Moorburg: Aus Kohlekraftwerk wird Green Hydrogen Hub

Den Schlusspunkt der Konferenz setzte Burkhard Warmuth, Programmmanager Green Energy Hub Moorburg von den Hamburger Energiewerken, mit seinem Überblick zum IPCEI-geförderten Projekt in Moorburg. Der Standort biete dutzende Vorteile für die Entstehung von grünem Wasserstoff. Darunter: Anschluss an das 380 kV Höchstspannungsnetz, eine Schnittstelle zum geplanten Wasserstoffnetz, eine verkehrsgünstige Lage und die Möglichkeit, vorhandene technische Infrastruktur nachzunutzen.
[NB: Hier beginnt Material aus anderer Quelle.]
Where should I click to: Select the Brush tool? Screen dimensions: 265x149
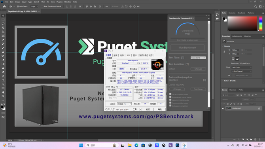click(3, 48)
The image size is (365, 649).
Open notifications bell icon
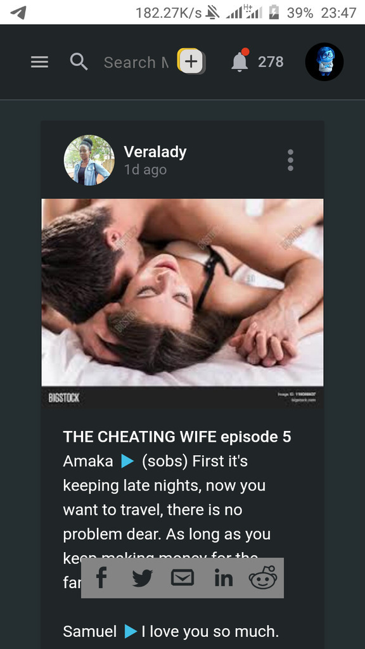tap(240, 61)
Die 100 MW Elektrolyse werde von Siemens Energy in Deutschland produziert und solle 2027 kommerziell in den Betrieb gehen. Ein Ausbau der Kapazität auf bis zu 800 MW sei möglich.
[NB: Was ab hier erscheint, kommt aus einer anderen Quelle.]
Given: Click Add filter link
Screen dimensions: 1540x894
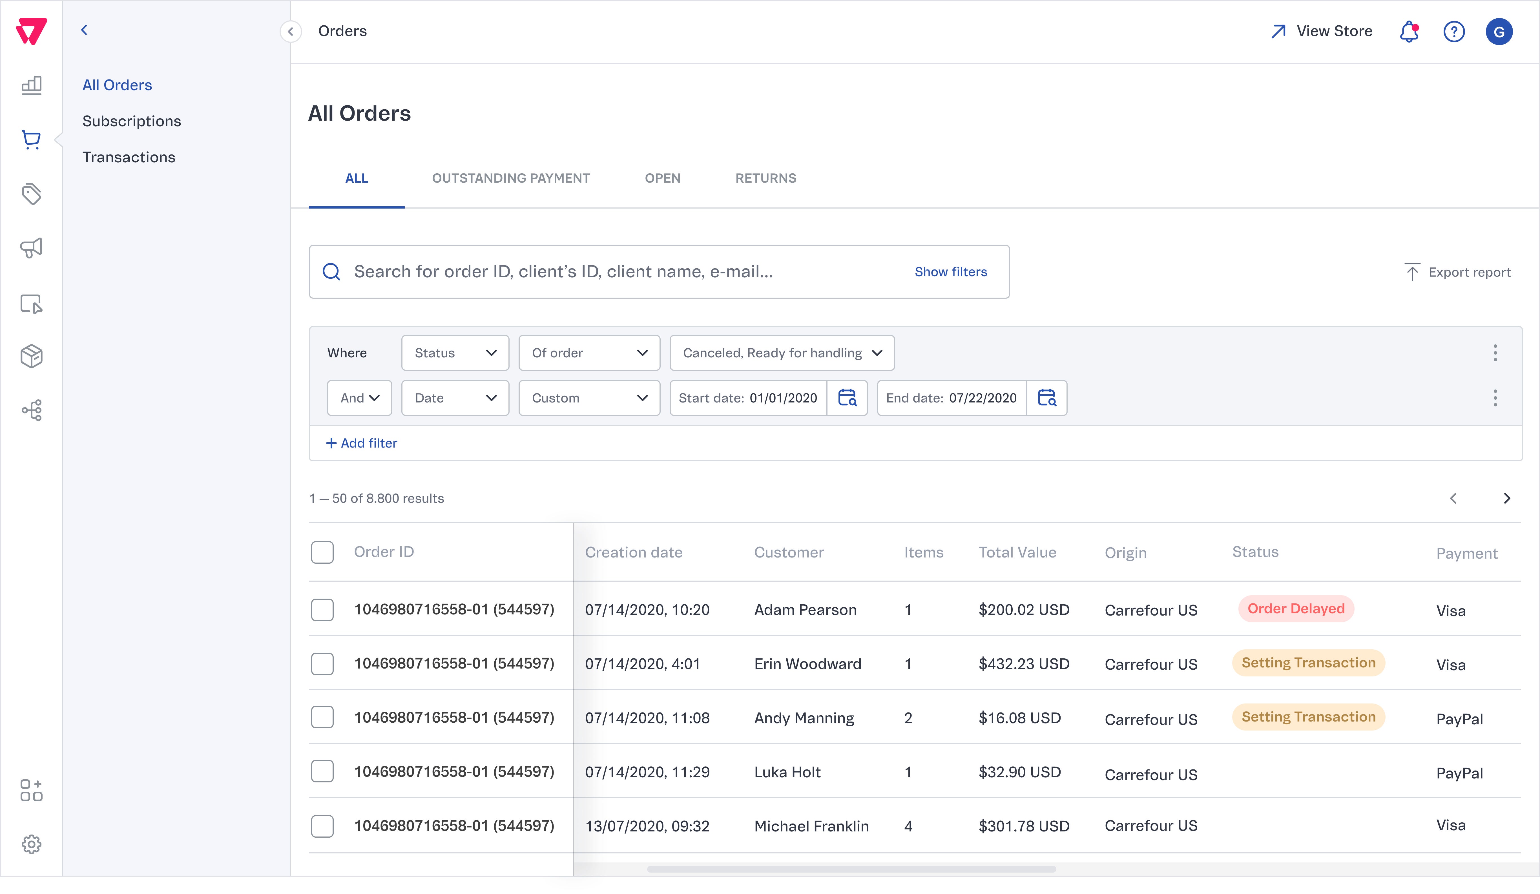Looking at the screenshot, I should pos(362,443).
Mit den Worten „Wenn weniger Geld für die Energietransformation verfügbar ist, sollte diese Mittel fokussierter ausgegeben, anstatt mit der Gießkanne verteilt werden. Hamburg bietet viele sinnvolle Projekte“, leitete Jan Rispens zum informellen Teil des Abends über. Bei Essen und Getränken tauschten sich die Teilnehmer:innen noch angeregt über die Fachvorträge aus und ließen den Abend ausklingen.